* ASSIGNED TASK *
The answer must match the listing exactly, with every line written out again.

--- INPUT FOR THIS TASK Enclosed Below ---

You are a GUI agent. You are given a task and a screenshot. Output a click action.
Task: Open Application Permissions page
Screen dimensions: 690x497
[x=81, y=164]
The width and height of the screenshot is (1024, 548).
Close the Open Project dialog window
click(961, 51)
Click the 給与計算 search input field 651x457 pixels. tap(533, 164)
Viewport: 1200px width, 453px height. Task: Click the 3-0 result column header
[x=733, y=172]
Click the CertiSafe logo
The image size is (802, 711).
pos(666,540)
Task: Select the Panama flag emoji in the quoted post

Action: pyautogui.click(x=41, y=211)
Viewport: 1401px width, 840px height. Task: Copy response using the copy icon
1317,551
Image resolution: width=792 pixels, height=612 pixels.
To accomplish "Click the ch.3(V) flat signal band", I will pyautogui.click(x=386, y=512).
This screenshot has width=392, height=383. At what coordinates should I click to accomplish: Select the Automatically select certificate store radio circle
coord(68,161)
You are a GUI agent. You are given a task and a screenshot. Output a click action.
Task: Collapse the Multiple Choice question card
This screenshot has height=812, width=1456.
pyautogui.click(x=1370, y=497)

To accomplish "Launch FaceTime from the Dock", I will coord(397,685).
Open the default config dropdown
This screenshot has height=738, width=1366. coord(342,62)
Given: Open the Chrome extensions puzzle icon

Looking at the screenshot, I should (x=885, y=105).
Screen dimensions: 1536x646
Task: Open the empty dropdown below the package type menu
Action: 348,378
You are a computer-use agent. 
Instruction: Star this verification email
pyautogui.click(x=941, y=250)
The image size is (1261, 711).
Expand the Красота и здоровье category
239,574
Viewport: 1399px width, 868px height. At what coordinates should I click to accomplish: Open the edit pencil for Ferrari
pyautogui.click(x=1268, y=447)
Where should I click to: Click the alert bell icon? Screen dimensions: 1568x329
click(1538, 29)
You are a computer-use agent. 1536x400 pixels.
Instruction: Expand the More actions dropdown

--- End of Enclosed INPUT FOR THIS TASK ---

* ANSWER TO THE EXERCISE *
You are a GUI agent. You are given a task and a screenshot. Output a click action.
Task: Open Application Permissions page
Screen dimensions: 690x497
[x=81, y=164]
The width and height of the screenshot is (1024, 548).
Close the Open Project dialog window
click(961, 51)
Click the 給与計算 search input field 651x457 pixels. tap(533, 164)
Viewport: 1200px width, 453px height. Task: Click the 3-0 result column header
[x=733, y=172]
Click the CertiSafe logo
The image size is (802, 711).
pos(666,540)
Task: Select the Panama flag emoji in the quoted post

Action: pyautogui.click(x=41, y=211)
Viewport: 1401px width, 840px height. Task: Copy response using the copy icon
1317,551
Image resolution: width=792 pixels, height=612 pixels.
To accomplish "Click the ch.3(V) flat signal band", I will pyautogui.click(x=386, y=512).
This screenshot has width=392, height=383. At what coordinates should I click to accomplish: Select the Automatically select certificate store radio circle
coord(68,161)
You are a GUI agent. You are given a task and a screenshot. Output a click action.
Task: Collapse the Multiple Choice question card
This screenshot has height=812, width=1456.
pyautogui.click(x=1370, y=497)

To accomplish "Launch FaceTime from the Dock", I will coord(397,685).
Open the default config dropdown
This screenshot has height=738, width=1366. coord(342,62)
Given: Open the Chrome extensions puzzle icon

Looking at the screenshot, I should (x=885, y=105).
Screen dimensions: 1536x646
Task: Open the empty dropdown below the package type menu
Action: 348,378
You are a computer-use agent. 
Instruction: Star this verification email
pyautogui.click(x=941, y=250)
The image size is (1261, 711).
Expand the Красота и здоровье category
239,574
Viewport: 1399px width, 868px height. At what coordinates should I click to accomplish: Open the edit pencil for Ferrari
pyautogui.click(x=1268, y=447)
Where should I click to: Click the alert bell icon? Screen dimensions: 1568x329
click(1538, 29)
You are a computer-use agent. 1536x400 pixels.
Instruction: Expand the More actions dropdown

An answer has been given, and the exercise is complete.